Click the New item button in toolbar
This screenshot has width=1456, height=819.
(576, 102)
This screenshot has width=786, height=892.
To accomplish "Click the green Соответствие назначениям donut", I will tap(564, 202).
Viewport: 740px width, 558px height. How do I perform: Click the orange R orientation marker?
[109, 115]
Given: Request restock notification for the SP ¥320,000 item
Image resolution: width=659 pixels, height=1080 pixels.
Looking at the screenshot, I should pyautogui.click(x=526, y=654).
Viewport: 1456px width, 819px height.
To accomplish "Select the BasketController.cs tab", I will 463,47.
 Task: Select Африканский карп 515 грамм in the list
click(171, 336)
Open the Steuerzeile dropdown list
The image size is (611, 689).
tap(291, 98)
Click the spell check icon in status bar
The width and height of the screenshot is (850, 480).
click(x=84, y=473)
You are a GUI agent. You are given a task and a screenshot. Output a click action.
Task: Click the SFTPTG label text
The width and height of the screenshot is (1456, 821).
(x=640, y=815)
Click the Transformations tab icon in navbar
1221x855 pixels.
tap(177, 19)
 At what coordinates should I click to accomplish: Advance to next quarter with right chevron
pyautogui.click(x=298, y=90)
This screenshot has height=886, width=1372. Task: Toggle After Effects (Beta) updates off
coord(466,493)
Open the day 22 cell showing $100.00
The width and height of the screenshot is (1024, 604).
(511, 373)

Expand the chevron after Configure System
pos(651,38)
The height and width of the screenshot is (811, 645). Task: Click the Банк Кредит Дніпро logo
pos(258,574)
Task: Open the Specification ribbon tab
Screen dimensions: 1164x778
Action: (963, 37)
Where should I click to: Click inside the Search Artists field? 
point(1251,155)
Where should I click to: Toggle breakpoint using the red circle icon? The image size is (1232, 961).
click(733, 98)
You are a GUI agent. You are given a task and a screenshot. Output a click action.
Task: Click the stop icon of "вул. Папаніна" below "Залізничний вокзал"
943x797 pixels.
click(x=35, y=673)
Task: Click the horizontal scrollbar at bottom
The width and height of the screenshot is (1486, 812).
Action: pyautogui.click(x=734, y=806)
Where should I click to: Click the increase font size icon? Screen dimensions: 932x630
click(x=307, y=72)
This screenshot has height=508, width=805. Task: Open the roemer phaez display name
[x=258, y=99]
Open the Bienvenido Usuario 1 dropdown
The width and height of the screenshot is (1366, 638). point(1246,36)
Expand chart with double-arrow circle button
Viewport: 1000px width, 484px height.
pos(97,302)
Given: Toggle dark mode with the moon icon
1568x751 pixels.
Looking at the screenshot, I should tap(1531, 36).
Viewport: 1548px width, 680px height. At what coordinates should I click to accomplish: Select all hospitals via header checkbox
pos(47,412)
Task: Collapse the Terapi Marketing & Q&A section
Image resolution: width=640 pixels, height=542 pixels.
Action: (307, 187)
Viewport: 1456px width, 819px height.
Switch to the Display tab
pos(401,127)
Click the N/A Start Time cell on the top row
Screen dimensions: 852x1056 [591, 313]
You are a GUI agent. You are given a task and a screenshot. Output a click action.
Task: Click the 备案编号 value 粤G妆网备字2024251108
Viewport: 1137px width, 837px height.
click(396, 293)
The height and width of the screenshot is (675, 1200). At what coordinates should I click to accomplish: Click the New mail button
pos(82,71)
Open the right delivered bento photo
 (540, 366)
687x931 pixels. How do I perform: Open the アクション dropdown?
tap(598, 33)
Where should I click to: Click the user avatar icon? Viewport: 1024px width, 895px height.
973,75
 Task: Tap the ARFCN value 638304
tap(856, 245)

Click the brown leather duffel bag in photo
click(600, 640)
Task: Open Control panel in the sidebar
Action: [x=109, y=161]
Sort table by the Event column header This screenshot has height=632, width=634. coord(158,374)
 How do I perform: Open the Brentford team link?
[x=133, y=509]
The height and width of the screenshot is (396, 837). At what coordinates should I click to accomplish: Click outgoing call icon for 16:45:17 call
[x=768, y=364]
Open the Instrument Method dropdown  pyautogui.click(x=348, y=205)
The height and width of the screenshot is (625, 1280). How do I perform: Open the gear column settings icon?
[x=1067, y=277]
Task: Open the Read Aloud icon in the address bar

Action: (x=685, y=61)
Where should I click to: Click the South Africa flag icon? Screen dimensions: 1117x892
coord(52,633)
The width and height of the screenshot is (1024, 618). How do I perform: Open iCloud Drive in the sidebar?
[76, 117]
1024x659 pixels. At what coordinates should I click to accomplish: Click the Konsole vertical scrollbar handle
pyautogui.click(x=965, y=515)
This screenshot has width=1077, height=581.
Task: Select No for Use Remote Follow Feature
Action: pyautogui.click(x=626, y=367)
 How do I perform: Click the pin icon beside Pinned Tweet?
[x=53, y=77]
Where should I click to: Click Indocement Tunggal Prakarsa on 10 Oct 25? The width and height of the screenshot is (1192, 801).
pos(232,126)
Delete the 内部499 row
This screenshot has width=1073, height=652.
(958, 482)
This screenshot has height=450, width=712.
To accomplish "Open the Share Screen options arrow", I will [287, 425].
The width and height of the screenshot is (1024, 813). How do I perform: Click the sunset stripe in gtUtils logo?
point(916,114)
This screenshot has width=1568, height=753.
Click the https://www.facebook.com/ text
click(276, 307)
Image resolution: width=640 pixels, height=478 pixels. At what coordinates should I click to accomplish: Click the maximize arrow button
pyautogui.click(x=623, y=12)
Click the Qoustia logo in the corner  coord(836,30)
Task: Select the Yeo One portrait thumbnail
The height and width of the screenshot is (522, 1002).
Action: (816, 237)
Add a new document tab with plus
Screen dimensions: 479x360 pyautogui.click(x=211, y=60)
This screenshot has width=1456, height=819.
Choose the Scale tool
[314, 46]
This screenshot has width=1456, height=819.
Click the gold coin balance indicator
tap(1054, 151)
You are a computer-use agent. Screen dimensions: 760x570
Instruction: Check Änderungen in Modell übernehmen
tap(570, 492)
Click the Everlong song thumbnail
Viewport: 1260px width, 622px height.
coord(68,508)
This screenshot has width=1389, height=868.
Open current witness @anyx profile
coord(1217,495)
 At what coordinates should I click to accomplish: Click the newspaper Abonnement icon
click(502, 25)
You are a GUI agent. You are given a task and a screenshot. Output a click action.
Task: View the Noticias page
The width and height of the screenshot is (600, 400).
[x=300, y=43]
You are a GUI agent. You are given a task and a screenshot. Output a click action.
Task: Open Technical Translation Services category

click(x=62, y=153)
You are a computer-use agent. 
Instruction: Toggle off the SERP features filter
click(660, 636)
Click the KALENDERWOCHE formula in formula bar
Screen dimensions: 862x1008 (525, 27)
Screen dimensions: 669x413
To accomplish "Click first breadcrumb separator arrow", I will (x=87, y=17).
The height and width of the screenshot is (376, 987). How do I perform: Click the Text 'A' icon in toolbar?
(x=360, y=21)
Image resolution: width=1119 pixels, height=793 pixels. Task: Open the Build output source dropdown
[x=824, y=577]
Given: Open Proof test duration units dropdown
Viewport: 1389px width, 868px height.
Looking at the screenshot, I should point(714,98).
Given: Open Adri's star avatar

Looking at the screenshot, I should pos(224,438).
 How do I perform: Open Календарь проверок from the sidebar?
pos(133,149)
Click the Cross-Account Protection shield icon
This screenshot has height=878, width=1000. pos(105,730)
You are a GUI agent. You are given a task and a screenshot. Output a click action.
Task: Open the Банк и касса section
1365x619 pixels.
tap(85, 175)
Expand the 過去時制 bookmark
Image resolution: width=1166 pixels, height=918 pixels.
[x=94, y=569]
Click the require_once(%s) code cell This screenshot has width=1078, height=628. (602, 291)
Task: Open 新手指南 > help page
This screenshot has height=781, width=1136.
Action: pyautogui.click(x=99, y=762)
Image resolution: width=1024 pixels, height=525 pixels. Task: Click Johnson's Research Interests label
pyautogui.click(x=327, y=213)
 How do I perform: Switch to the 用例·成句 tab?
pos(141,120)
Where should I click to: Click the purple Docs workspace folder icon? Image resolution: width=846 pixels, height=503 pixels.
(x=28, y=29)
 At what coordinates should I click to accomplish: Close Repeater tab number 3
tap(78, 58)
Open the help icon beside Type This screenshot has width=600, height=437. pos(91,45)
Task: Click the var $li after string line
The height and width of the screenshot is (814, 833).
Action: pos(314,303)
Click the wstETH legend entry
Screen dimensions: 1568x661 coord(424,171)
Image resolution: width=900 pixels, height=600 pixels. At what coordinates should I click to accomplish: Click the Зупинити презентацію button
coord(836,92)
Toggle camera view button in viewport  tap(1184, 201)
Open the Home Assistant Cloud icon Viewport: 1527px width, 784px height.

==========

Could you gather every line of the listing above that contains the word "dimensions" and copy each one out?

Screen dimensions: 1164x778
Where should I click to: Click the increase font size icon? Screen dimensions: 932x630
Screen dimensions: 852x1056 [591, 313]
Where should I click to: Click the South Africa flag icon? Screen dimensions: 1117x892
Screen dimensions: 479x360 pyautogui.click(x=211, y=60)
You are a computer-use agent. Screen dimensions: 760x570
Screen dimensions: 862x1008 (525, 27)
Screen dimensions: 669x413
Screen dimensions: 1568x661 coord(424,171)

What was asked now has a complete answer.